Supplied passage
== == ==

TPF delivers fast, high-volume, high-throughput transaction processing, handling large, continuous loads of essentially simple transactions across large, geographically dispersed networks. The world's largest TPF-based systems are easily capable of processing tens of thousands of transactions per second. TPF is also designed for highly reliable, continuous (24×7) operation. It is not uncommon for TPF customers to have continuous online availability of a decade or more, even with system and software upgrades. This is due in part to the multi-mainframe operating capability and environment.
While there are other industrial-strength transaction processing systems, notably IBM's own CICS and IMS, TPF's raison d'être is extreme volume, large numbers of concurrent users and very fast response times, for example VISA credit card transaction processing during the peak holiday shopping season.
The TPF passenger reservation application PARS, or its international version IPARS, is used by many airlines.
One of TPF's major components is a high performance, specialized database facility called TPFDF.
A close cousin of TPF, the transaction monitor ALCS, was developed by IBM to integrate TPF services into the more common mainframe operating system MVS, now z/OS.
TPF evolved from the Airlines Control Program (ACP), a free package developed in the mid-1960s by IBM in association with major North American and European airlines. In 1979, IBM introduced TPF as a replacement for ACP — and as a priced software product. The new name suggests its greater scope and evolution into non-airline related entities.
TPF is capable of running on a multiprocessor, that is, on mainframe systems in which there is more than one CPU. Within the community, the CPUs are referred to as Instruction Streams or simply I-streams. On a mainframe or in a logical partition (LPAR) of a mainframe with more than one I-stream, TPF is said to be running tightly coupled.
Due to the reentrant nature of TPF programs and the control program, this is made possible as no active piece of work modifies any program. The default is to run on the main I-stream which is given as the lowest numbered I-stream found during IPL. However, users and/or programs can initiate work on other I-streams via internal mechanisms in the API which let the caller dictate which I-stream to initiate the work on. In the new z/TPF, the system itself will try to load balance by routing any application that does not request a preference or affinity to I-streams with less work than others.
In the TPF architecture, each I-stream shares common core, except for a 4Kb in size prefix area for each I-stream. In other instances where core data must or should be kept separate, the application designer typically carves up reserved storage areas into a number of sections equal to the number of I-streams. A good example of the TPF system doing this can be found with TPFs support of I-stream unique globals. Proper access to these carved sections of core are made by taking the base address of the area, and adding to it the product of the I-stream relative number times the size of each area.
TPF is capable of supporting multiple mainframes (of any size themselves — be it single I-stream to multiple I-stream) connecting to and operating on a common database. Currently, 32 IBM mainframes may share the TPF database; if such a system were in operation, it would be called 32-way loosely coupled. The simplest loosely coupled system would be two IBM mainframes sharing one DASD (Direct Access Storage Device). In this case, the control program would be equally loaded into core and each program or record on DASD could be potentially accessed by either mainframe.

== == ==

Data
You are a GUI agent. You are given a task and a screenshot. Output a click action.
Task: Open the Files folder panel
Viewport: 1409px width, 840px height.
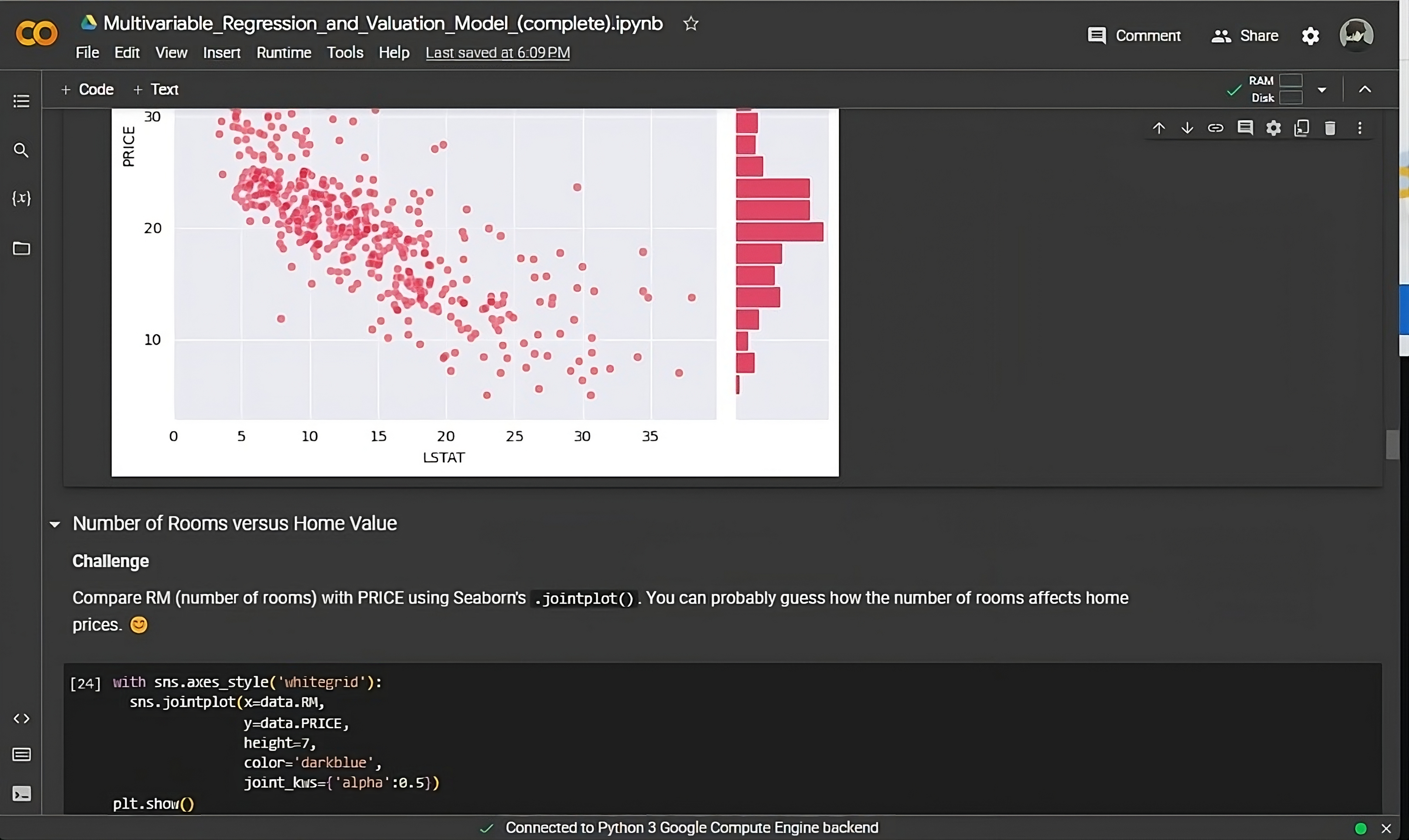21,249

== == ==

Set of tasks
1. According to the passage on TPF, in what year did IBM introduce TPF as a replacement for ACP?
2. From the passage on TPF, copy word for word the section that starts at "The TPF passenger" and ends at "facility called TPFDF.".

Problem solutions
1. 1979

2.
The TPF passenger reservation application PARS, or its international version IPARS, is used by many airlines.
One of TPF's major components is a high performance, specialized database facility called TPFDF.